The reamers were invented over 200 years ago out of necessity when it was discovered that citrus provided a cure for diseases like scurvy. The first reamers were all producted in Europe. Major china companies such as Bayreuth, Miessen, Royal Rudolstadt and Limoges produced reamers for some of the finer tables in Europe.

The first reamer was patented in the United States around 1867, after the Civil War. It was a hand held reamer. Next came the one piece reamer with a small saucer and a cone that was meant to fit on top of a glass. These were quite messy as they slid and slipped off of the glass. In the 1880's a glass rim was added to the bottom of the saucer to help keep the reamer on the glass. Around the same time, wooden squeezers with a press action were also being used. Two-piece sets with measuring pitcher bottoms and separate reamer tops did not come along until the mid 1920's.

The biggest boom for reamers came in 1907 when a a co-op named the "California Fruit Growers Exchange" was formed. This co-op marketed the name Sunkist to sell fruit to the east coast. Sunkist reamers were produced as a promotional item. However, not until 1916 when the "Drink an Orange" campaign was launched, were reamers marketed to the masses.
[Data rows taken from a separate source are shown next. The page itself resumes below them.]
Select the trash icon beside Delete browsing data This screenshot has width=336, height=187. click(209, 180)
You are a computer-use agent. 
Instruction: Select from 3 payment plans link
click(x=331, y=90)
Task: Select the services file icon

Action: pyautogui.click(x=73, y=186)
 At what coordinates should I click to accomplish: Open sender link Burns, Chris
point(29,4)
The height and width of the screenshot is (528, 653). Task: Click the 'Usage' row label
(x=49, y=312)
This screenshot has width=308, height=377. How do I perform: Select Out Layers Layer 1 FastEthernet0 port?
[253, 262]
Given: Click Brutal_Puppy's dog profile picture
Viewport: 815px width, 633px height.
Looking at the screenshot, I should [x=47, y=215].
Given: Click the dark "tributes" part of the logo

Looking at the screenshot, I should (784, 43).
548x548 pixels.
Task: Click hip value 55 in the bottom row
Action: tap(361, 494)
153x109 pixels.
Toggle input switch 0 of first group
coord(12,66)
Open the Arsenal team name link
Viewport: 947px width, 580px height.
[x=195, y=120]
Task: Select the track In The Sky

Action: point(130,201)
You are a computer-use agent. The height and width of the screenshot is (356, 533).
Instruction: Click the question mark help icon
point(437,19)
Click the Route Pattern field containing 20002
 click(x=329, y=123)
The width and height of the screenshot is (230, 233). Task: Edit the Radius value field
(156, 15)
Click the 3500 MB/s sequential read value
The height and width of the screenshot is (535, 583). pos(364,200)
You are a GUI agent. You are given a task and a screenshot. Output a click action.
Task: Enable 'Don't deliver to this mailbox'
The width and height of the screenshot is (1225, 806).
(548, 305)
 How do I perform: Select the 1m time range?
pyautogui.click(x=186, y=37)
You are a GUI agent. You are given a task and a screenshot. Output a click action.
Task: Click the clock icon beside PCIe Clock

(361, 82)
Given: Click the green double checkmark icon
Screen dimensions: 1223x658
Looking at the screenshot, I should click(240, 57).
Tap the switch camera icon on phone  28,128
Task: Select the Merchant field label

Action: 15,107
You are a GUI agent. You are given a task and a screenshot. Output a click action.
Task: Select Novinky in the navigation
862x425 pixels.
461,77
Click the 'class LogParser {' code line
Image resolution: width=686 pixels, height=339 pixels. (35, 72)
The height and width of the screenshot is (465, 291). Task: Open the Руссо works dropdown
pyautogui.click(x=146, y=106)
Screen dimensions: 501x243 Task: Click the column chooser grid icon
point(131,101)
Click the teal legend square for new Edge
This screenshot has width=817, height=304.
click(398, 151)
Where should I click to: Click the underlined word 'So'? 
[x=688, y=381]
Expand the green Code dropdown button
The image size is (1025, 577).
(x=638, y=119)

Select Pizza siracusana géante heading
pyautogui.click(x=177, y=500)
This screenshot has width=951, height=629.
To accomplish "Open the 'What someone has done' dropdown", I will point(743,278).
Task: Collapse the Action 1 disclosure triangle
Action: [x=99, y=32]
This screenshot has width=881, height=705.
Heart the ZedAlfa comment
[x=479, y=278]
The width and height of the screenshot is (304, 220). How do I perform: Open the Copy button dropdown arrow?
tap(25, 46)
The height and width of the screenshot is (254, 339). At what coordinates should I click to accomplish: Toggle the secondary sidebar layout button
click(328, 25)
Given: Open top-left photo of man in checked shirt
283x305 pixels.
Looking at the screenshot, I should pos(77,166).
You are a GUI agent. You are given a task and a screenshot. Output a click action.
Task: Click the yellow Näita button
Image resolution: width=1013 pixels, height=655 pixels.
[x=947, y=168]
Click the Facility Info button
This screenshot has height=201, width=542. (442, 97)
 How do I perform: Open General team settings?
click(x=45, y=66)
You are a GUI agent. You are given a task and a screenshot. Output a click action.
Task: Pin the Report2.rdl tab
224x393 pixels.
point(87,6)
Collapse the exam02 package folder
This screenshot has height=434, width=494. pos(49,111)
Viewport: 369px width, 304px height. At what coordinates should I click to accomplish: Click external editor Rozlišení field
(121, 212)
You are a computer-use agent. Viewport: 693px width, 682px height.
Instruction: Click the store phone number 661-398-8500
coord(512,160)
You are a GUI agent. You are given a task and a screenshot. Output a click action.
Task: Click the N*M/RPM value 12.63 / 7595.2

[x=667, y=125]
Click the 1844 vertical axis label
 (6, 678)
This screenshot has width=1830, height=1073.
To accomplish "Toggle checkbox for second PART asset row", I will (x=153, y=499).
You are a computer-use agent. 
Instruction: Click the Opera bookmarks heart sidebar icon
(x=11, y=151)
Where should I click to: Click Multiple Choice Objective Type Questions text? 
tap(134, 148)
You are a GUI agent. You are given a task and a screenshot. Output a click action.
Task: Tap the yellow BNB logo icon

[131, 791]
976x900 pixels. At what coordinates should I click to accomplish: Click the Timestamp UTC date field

I have an old glass reamer — a family hand-me-down. I didn't know it was called a reamer, nor that it was something people might collect.
     Posted By: Alex - Fri Mar 03, 2023
     Category: Collectors





Comments
I used to wear one of those in the Navy, or at least thats what my brother who was in the Air Force said.
Posted by F.U.D in Stockholm on 03/03/23 at 09:44 AM
Mom had a few of these as curiosity pieces on a shelf in the kitchen. It was many years later that I found out what they were used for and how valuable they could be. They are now gone into the mists of time.
Posted by KDP on 03/03/23 at 05:46 PM
They can have my old 1970s yellow-and-white plastic one, if they'll pay me for it. I'll squeeze my limes by hand, as I've always done.